In the case of the neurodegeneration projects bought by Denali, the Fcab is designed to bind to a transporter in the blood-brain barrier (BBB). “That serves as kind of an escalator that brings [the molecule] through the BBB,” F-Star’s chief executive officer, John Haurum, told EP Vantage.
The Fcab can be paired with other molecules, such as antibodies or enzymes, which then act within the brain. Once in the brain, Denali could target “anything” with this approach, Mr Haurum added.
Denali tells EP Vantage that it has four projects in its core portfolio that employ the BBB-crossing technology, which it calls TV, for “transport vehicle”. ATV refers to projects involving antibodies, while ETV refers to those employing enzymes.
|Denali’s BBB-crossing projects|
|ETV:IDS||Iduronate 2-sulfatase||MPS II (Hunter syndrome)|
|ATV:ASYN||Alpha-synuclein||Parkinson's, DLB, MSA|
|ATV:TREM2*||Triggering receptor expressed on myeloid cells 2||Alzheimer's|
|*Partnered with Takeda. DLB=dementia with Lewy bodies. MSA=multiple system atrophy. Source: company website.|
The most advanced of these is ETV:IDS, which is being developed for the rare lysosomal storage disease Hunter syndrome; Denali said yesterday that the project had demonstrated preclinical proof of concept, and the spokesperson added that an IND filing is expected by the end of 2019.
There is a clearer rationale for looking at iduronate 2-sulfatase, an enzyme that is deficient in Hunter syndrome, than some of the targets involved in Denali’s Alzheimer’s projects. The relevance of Bace in particular has been questioned after various recent flops – although Denali might put previous failures down to molecules’ inability to enter the brain.
The two Alzheimer’s candidates listed above are covered by a $150m deal between Denali and Takeda dating from January.

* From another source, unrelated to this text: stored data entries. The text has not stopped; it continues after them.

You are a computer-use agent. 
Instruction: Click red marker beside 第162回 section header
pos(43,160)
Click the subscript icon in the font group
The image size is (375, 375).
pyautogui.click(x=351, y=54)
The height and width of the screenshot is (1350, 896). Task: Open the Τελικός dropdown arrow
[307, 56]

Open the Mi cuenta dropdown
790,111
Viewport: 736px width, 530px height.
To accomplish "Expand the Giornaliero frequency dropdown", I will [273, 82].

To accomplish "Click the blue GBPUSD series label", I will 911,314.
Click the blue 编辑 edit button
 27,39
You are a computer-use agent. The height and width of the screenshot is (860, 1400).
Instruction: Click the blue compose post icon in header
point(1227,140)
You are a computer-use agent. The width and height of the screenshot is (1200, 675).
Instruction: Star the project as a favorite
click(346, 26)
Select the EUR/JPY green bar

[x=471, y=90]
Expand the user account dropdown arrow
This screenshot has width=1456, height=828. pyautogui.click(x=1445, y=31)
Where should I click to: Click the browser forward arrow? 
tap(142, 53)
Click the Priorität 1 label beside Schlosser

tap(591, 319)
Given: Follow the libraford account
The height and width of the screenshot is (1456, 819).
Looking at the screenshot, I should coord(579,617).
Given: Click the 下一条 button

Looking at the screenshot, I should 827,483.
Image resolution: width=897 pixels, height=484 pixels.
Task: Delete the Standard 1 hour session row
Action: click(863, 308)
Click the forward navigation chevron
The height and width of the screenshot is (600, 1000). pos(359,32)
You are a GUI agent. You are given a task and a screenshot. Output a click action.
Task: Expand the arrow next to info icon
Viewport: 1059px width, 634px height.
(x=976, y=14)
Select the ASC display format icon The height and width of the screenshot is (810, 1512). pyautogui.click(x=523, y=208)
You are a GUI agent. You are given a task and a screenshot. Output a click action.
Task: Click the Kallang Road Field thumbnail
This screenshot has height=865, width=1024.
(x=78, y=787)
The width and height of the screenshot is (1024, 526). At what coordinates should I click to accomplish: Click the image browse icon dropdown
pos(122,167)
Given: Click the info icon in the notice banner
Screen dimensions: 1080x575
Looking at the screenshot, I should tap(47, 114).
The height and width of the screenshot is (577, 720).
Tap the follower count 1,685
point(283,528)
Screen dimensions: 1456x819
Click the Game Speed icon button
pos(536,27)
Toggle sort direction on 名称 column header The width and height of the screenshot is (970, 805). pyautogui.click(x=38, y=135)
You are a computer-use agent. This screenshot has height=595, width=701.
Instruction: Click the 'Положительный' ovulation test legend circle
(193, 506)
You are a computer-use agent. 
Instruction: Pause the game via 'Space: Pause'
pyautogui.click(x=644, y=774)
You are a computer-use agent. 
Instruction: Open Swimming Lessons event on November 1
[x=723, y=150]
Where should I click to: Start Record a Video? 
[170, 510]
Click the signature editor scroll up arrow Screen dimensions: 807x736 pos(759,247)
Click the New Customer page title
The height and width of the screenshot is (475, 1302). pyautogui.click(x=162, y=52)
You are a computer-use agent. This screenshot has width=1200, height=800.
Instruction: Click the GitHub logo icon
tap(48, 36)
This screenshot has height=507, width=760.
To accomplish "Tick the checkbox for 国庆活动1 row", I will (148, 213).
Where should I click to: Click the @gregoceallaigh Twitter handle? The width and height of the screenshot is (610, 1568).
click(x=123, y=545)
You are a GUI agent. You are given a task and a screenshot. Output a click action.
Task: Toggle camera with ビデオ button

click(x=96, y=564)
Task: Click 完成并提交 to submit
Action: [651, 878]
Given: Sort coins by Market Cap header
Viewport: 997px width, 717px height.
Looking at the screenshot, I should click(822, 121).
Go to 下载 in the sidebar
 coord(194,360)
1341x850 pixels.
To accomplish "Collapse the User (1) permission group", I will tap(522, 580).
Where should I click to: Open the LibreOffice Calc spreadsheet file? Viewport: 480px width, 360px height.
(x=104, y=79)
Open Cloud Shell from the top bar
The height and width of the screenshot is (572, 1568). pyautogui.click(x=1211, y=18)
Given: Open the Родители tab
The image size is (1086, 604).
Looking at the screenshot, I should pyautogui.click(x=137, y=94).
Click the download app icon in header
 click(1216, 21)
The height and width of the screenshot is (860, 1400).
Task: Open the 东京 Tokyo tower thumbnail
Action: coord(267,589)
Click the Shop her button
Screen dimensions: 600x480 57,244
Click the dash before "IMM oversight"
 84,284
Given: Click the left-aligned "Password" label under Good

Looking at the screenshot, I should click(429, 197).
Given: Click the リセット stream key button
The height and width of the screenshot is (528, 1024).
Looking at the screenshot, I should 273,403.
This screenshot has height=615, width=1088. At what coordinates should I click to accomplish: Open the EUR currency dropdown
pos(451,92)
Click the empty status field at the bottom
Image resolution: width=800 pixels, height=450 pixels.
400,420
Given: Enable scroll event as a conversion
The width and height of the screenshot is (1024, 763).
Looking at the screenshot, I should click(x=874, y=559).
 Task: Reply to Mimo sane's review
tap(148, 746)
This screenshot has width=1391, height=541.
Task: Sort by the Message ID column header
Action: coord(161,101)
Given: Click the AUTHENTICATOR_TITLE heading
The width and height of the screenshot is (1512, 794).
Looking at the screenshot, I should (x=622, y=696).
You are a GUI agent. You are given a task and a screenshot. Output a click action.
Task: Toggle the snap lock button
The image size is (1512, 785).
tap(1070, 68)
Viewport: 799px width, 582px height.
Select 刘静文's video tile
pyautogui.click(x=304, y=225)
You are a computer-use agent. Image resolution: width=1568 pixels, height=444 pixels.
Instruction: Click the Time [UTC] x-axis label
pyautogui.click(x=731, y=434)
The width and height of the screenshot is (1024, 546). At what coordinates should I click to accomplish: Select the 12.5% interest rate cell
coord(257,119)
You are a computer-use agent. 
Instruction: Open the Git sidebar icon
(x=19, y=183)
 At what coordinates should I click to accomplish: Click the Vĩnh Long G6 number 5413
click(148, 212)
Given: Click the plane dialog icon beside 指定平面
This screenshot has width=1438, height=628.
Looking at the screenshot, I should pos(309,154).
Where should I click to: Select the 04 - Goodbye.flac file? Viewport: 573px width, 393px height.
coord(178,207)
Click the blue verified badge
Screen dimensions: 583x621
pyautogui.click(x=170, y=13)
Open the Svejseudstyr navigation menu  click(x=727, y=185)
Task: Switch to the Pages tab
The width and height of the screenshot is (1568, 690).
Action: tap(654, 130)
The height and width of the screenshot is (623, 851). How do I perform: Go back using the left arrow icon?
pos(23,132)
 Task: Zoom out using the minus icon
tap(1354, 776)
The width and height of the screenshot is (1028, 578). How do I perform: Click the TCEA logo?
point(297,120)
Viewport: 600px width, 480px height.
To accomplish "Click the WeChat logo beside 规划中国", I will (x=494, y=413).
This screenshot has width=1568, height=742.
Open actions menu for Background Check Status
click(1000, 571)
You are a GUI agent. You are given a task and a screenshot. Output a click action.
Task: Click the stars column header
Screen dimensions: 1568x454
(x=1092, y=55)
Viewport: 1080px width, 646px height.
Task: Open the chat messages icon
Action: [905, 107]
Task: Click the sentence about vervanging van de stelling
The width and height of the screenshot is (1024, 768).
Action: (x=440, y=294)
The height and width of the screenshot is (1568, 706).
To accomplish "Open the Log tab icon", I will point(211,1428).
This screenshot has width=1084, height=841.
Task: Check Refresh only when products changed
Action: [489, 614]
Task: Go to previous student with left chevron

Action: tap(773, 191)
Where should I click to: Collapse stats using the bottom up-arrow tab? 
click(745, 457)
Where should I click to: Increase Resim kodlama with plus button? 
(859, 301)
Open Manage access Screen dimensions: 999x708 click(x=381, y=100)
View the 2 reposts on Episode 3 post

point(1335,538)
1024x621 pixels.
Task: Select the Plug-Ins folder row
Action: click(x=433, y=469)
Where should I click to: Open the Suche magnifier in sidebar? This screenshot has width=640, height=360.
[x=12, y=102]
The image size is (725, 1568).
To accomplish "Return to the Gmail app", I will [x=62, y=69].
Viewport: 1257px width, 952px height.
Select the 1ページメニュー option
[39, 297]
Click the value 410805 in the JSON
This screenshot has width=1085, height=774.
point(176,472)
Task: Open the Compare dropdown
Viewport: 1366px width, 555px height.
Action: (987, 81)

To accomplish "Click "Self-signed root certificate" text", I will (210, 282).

Denali is responsible for development up to IND filing, after which the Japanese company can opt in. The Denali spokesperson said that an IND for the first ATV project should happen in 2020.
Denali already has small-molecule candidates in phase I development that do not require the TV technology: two LRRK2 inhibitors for Parkinson’s, and one Rip kinase 1 inhibitor for Alzheimer’s and amyotrophic lateral sclerosis.
The success of the BBB-crossing approach hinges on two things: getting a drug into the brain, and hitting the right target once it is there. Denali seems to believe that it has found a way to achieve the former with F-Star’s Fcabs. The latter might be the tougher challenge.